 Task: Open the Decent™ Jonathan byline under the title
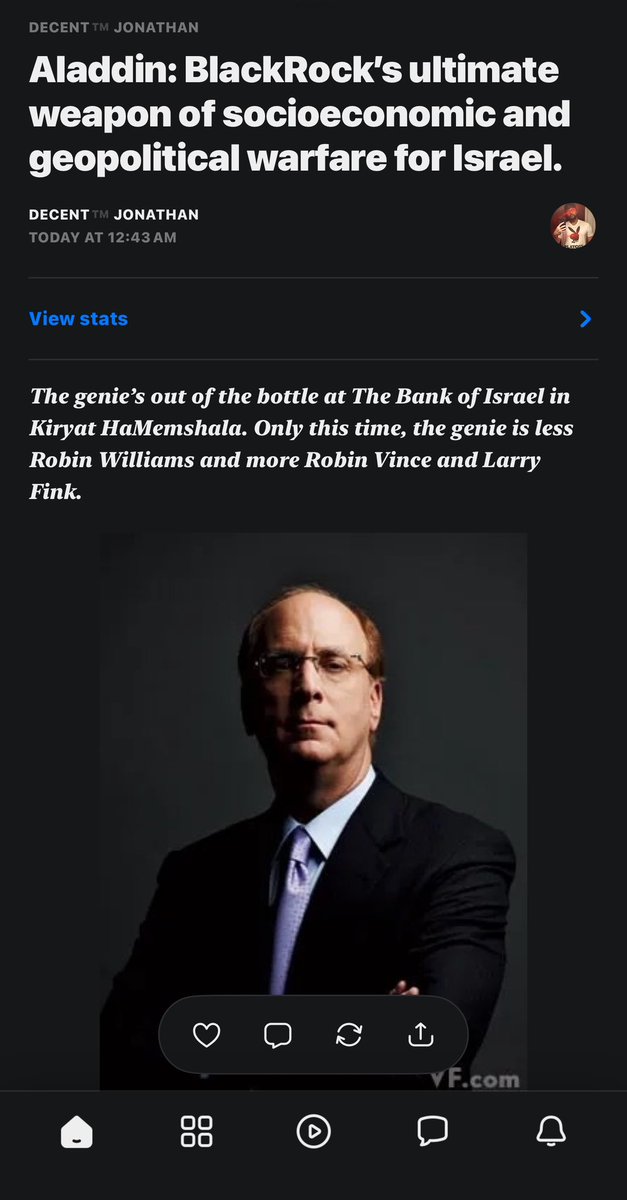point(114,215)
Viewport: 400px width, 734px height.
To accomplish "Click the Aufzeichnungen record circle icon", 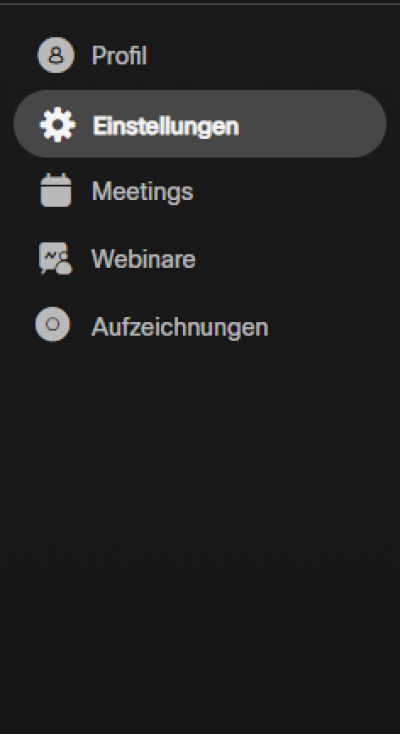I will (x=53, y=324).
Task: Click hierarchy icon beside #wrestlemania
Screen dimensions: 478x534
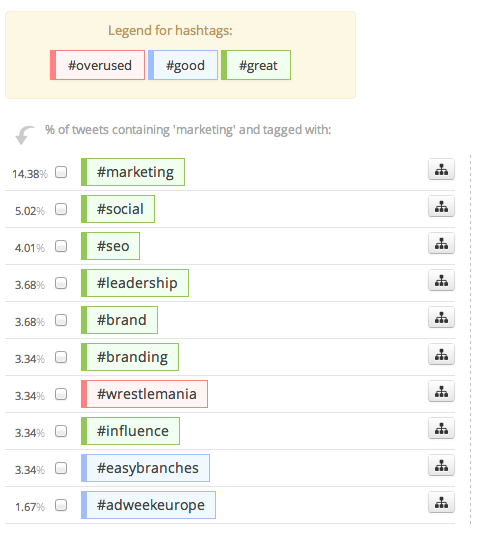Action: click(x=441, y=392)
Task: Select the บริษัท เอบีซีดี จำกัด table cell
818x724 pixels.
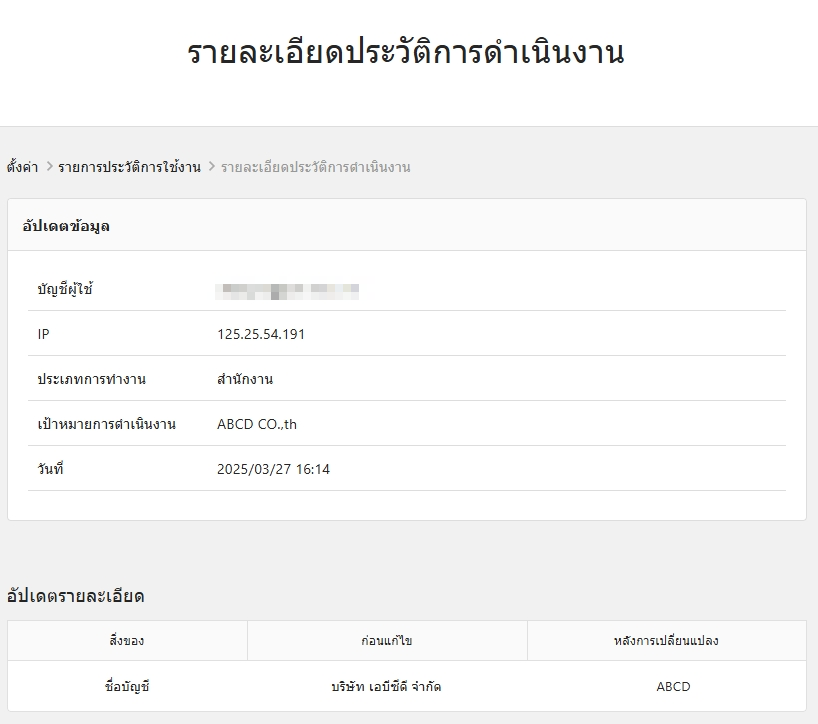Action: pos(386,687)
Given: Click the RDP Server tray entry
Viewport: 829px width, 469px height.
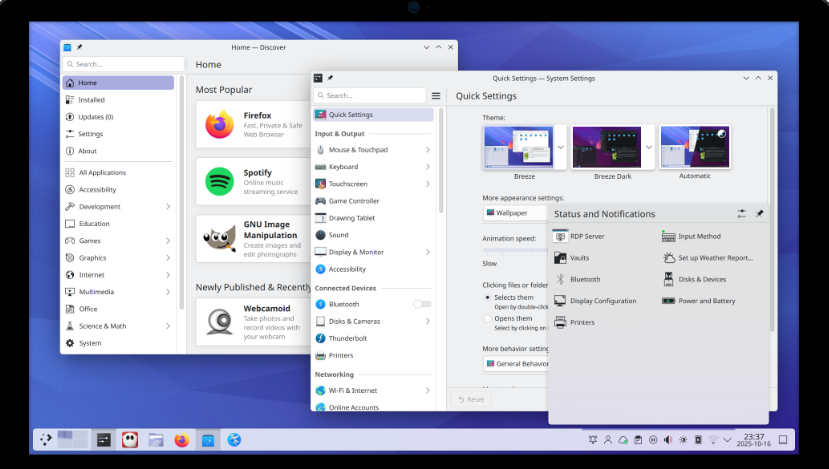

————————

Leave out the pictures, then reproduce exactly the run of lines from the one that contains "818x724 pixels." to the final line of the listing above.

818x724 pixels.
Action: pos(386,687)
Given: Click the RDP Server tray entry
Viewport: 829px width, 469px height.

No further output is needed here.